• _PASSAGE TO READ_:

************

Though I say that I can eat a cannoli while sitting on a stack of ‘stiffs’ and I can, I’m only over compensating in reality. Granted it would not be the most quaint setting to eat a fresh cannoli but there are others who would also dip the cannoli in the human gravy. Talk about GMO, humans are loaded and another reason not to be a cannibal. At least check the liver first, gads do I have to teach you everything? You know, ‘spots bad’.

 

To me over compensating is when I try to make light of an absolutely grotesque situation in order to retain my sanity over the brutality of it’s reality. In other words, I fake not being physically and emotionally troubled by the sight of human remains in a state of total disembowelment with body parts scattered like toy dolls in the sand box. And all that human gravy (blood, intestinal discharge etc)

 

Yeah, I thought that was kind of disturbing since you could smell crap still dripping out of a disemboweled string of ‘noodles’ (intestines), man that stinks in a funny way. Guess it’s all them juices that make crap smell different than when it’s expelled normally. But you know something, only a person who had the joy of smelling another humans innards could possibly know what I am taking about. And the pleasure it’s memory brings when something else similarly fetid enters our olfactory. Some call it a trigger, I call it a walk down memory lane, how special.

************

• _RECORDED INFORMATION_:

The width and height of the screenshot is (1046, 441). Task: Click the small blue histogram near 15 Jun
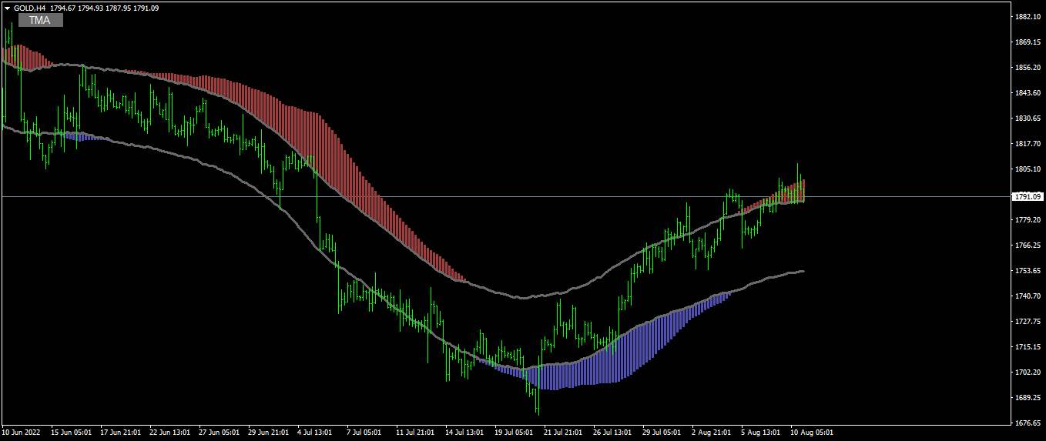pyautogui.click(x=83, y=136)
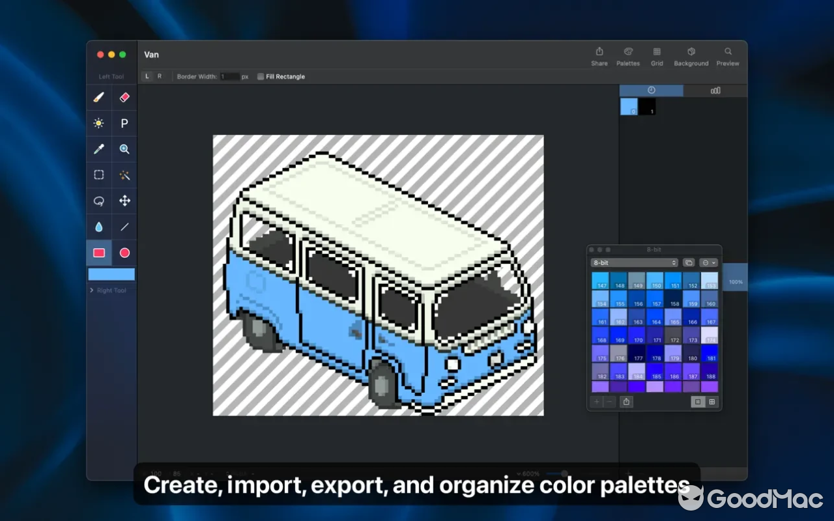
Task: Select the Eraser tool
Action: coord(124,97)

************

• _WORK TO COMPLETE_:
a) List every word or phrase that the passage on over compensating sets off in single quotation marks.
b) Copy the passage on over compensating word for word, starting at "Though I say" and ending at "intestinal discharge etc)".
c) Write the next part of the passage on over compensating, continuing from its final sentence.

• _EXPECTED OUTPUTS_:
a)
‘stiffs’
‘spots bad’
‘noodles’

b)
Though I say that I can eat a cannoli while sitting on a stack of ‘stiffs’ and I can, I’m only over compensating in reality. Granted it would not be the most quaint setting to eat a fresh cannoli but there are others who would also dip the cannoli in the human gravy. Talk about GMO, humans are loaded and another reason not to be a cannibal. At least check the liver first, gads do I have to teach you everything? You know, ‘spots bad’.

 

To me over compensating is when I try to make light of an absolutely grotesque situation in order to retain my sanity over the brutality of it’s reality. In other words, I fake not being physically and emotionally troubled by the sight of human remains in a state of total disembowelment with body parts scattered like toy dolls in the sand box. And all that human gravy (blood, intestinal discharge etc)

c)
 

Exposed digestive juices mixed with partially digested food in the intestine smells different than normal fecal matter. Gross huh, but anyone who has experienced this will have a ‘moment’ when a similar smell enters his/her nasal passage. “Wow man, that smells like bad shit”. To non traumatized people crap is crap and it all gets flushed away in the toilet, how pretty as far as shit goes anyway. I’m sounding more like the late great George Carlin eh…Oh Shit!

 

The smell of a gut injury always means trauma of some kind whether it’s from violence or an accident, gut shiza spells death and dying and there is a garden variety of smells associated with different traumatic events. Knife fights are good for intestinal dripping like I mentioned in the beginning where you have a string of noodles with fecal matter in various states of digestion. Included are a variety of digestive juices intermingling giving it a more chemical aroma that distinctly smells of death, not to be confused by the unique smell of rotting humans.

 

My particular PTSD takes me to many places I really don’t like to go and even a slight hint of a smell can send me into fight or flight mode in an instant, no thinking about it, just the adversarial aspect of survival. How intense is this feeling? At that instant, I would be frightened enough to kill you because I don’t want to die. I’m not much on flight and that explains my punctures and gash’s. Don’t you just hate it when someone tries to cut you open or simply startle you?

 

It’s a moment, a flash or millisecond when I react making an evasive action, I am preparing to kill you and anyone else in my way by any means possible, and I can be creative, to survive by the time turn and focus my eyes on my target it’s that fast. I will gut you like a fish because I am scared to death, ah that funny smell again. I don’t play grab ass nor do I touch or like to be touched unexpectedly like so many of us. In my case I think it has something to do with being tortured, beaten and actually left for dead. I prudishly have an aversion to that for some reason.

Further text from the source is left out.